--- Input Enclosed Below ---

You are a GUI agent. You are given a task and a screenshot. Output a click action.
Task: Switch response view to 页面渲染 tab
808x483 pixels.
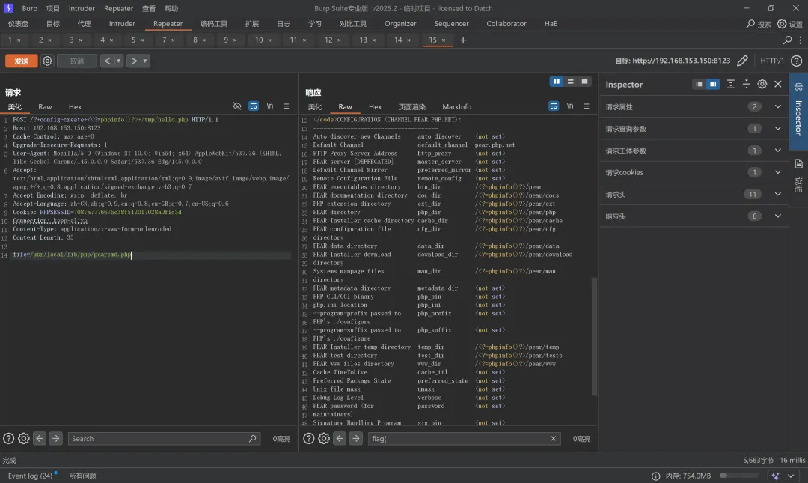point(411,107)
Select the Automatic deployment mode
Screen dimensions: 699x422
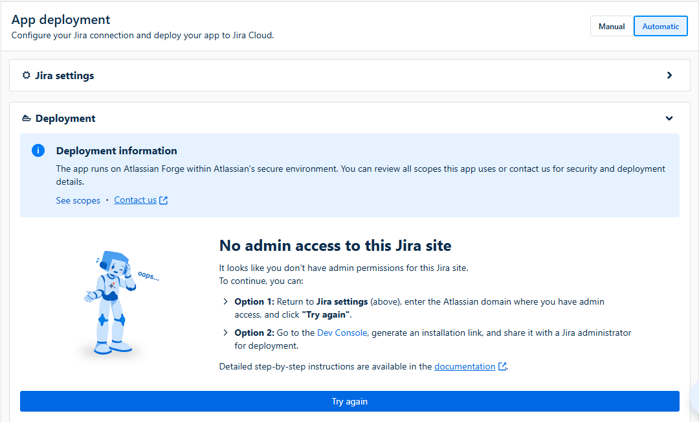pos(660,27)
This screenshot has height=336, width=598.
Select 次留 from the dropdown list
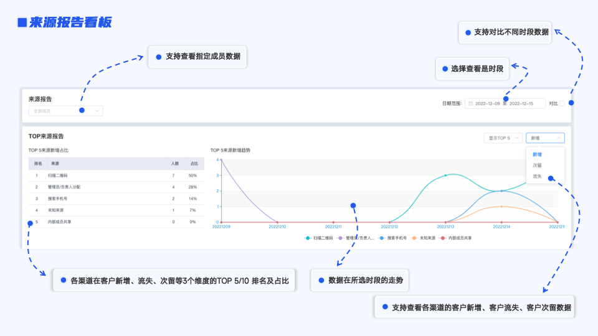pyautogui.click(x=537, y=165)
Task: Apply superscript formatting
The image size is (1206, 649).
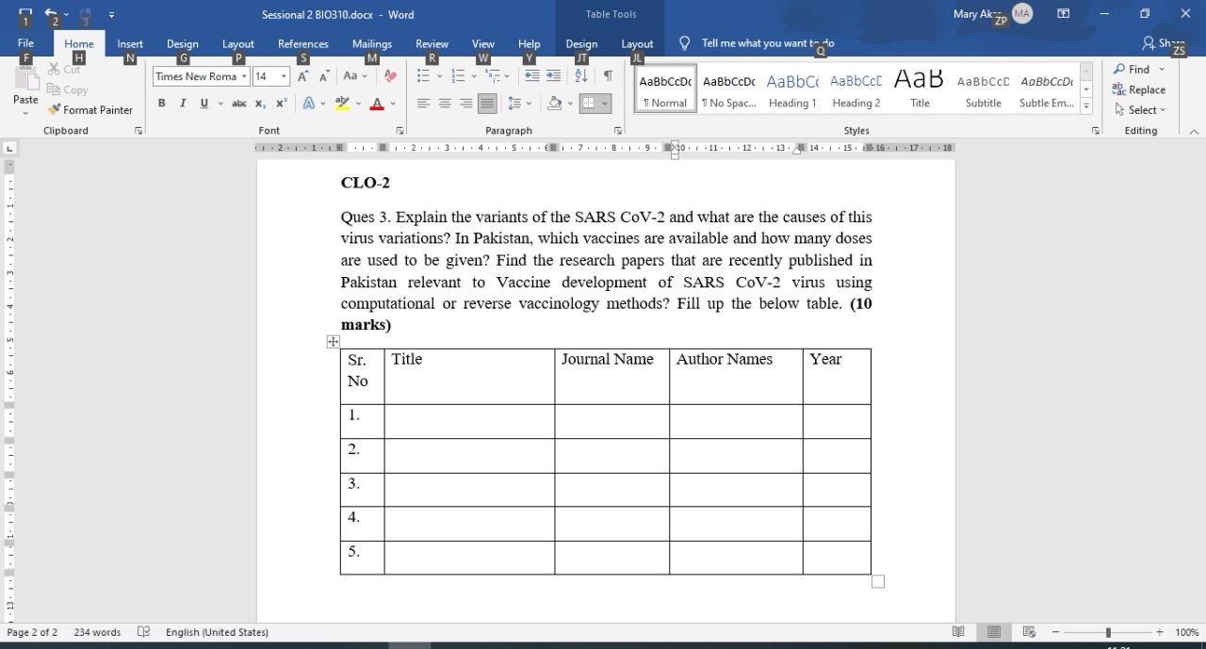Action: coord(279,103)
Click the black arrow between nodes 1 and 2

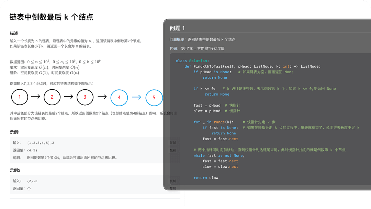36,97
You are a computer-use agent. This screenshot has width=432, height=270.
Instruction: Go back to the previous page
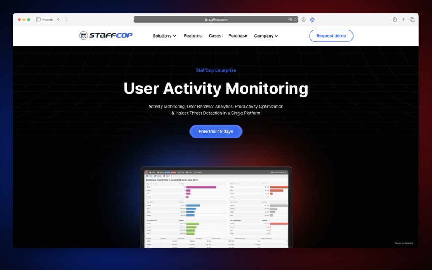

--- End of Enclosed Input ---

[Brief]:
A faithful copy is needed: reproduce all of the data above, leaving the pictures out.

[Finished exercise]:
You are a GUI agent. You are given a task and a screenshot. Output a click action.
Task: Switch response view to 页面渲染 tab
808x483 pixels.
point(411,107)
Select the Automatic deployment mode
Screen dimensions: 699x422
pos(660,27)
This screenshot has height=336, width=598.
Select 次留 from the dropdown list
pyautogui.click(x=537, y=165)
Task: Apply superscript formatting
The image size is (1206, 649).
Action: coord(279,103)
Click the black arrow between nodes 1 and 2

36,97
You are a computer-use agent. This screenshot has width=432, height=270.
Instruction: Go back to the previous page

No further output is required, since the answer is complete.